_Requirement 1:_
In the allotments biodiversity text, write out the passage between "Encouraging Biodiversity" and "for many years.", inclusive.
_Requirement 2:_
Condense the paragraph of the allotments biodiversity text that starts "We propose to develop the under-used area," keeping its main facts.

_Given text:_
• • • • • • •
Grow Greener with Garthdee Field Allotments Association

Tag: sustainability Page 1 of 6

Encouraging Biodiversity

GFAA recently submitted a proposal to Aberdeen City Council for a project to enhance the biodiversity of our site. I am delighted to say that ACC have enthusiastically encouraged us to go ahead. Read on for more details.

Background
We propose to develop the under-used area positioned in the North-West corner of our site to create a wildlife-friendly habitat which will enhance the biodiversity of the local area. The area chosen was created when the contractors constructing the Pitfoddel’s Station Road pedestrian track and cycleway deposited waste materials (mainly rock and sub-soil) in the corner of our site. The resulting raised area (which we have named, “The Mound” is unsuitable for vegetable cultivation and has remained unused for many years.

Features
The development will include some of the features listed below, the exact number will be dependent on the availability of space and suitable locations. (Where features cannot be incorporated into The Mound suitable alternative locations on the Garthdee Field site will be sought.
• Native flowers and shrubs
• Log piles
• Bug hotels
• A wildlife pond
• A wildflower area
• Nest boxes
• Bat boxes
• Hedgehog huts
• Squirrel feeders
• Bumble bee nest boxes.

Benefits
Projects to encourage biodiversity were recommended in our recent Green Flag Assessment and this development will strengthen future Green Flag applications.
• • • • • • •
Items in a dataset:

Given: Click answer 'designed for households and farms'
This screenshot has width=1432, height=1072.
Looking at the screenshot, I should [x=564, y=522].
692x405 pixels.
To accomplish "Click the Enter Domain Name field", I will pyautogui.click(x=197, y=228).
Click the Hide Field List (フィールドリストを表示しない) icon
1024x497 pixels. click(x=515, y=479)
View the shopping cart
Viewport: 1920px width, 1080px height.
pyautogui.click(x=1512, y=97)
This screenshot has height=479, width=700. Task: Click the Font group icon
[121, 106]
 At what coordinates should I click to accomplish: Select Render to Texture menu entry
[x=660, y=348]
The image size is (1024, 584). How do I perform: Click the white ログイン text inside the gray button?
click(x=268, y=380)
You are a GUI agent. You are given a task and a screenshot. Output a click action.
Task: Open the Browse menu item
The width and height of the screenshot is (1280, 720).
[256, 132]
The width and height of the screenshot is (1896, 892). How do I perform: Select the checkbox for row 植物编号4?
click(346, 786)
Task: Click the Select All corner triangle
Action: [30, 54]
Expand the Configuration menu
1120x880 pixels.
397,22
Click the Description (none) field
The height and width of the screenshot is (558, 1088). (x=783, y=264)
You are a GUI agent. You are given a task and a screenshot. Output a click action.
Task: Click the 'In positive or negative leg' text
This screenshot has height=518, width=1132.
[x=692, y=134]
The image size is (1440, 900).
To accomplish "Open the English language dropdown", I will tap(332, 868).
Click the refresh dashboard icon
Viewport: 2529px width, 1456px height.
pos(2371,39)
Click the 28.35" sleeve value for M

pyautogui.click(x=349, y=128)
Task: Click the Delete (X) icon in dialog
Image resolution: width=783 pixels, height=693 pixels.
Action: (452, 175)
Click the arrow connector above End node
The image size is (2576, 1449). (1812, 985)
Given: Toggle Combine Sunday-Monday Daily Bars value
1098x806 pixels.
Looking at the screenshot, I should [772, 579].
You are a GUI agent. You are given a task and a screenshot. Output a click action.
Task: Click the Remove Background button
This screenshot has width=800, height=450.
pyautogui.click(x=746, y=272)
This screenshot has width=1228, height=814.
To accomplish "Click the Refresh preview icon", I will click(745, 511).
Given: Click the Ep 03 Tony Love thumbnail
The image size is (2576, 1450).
• • • • • • •
_Finished answer 1:_
Encouraging Biodiversity

GFAA recently submitted a proposal to Aberdeen City Council for a project to enhance the biodiversity of our site. I am delighted to say that ACC have enthusiastically encouraged us to go ahead. Read on for more details.

Background
We propose to develop the under-used area positioned in the North-West corner of our site to create a wildlife-friendly habitat which will enhance the biodiversity of the local area. The area chosen was created when the contractors constructing the Pitfoddel’s Station Road pedestrian track and cycleway deposited waste materials (mainly rock and sub-soil) in the corner of our site. The resulting raised area (which we have named, “The Mound” is unsuitable for vegetable cultivation and has remained unused for many years.

_Finished answer 2:_
GFAA plans to turn the under-used North-West corner of its site into a wildlife-friendly habitat that will enhance local biodiversity. This raised area, named "The Mound," formed when contractors building the Pitfoddel's Station Road pedestrian track and cycleway left waste materials there, mainly rock and sub-soil. It is unsuitable for growing vegetables and has gone unused for many years.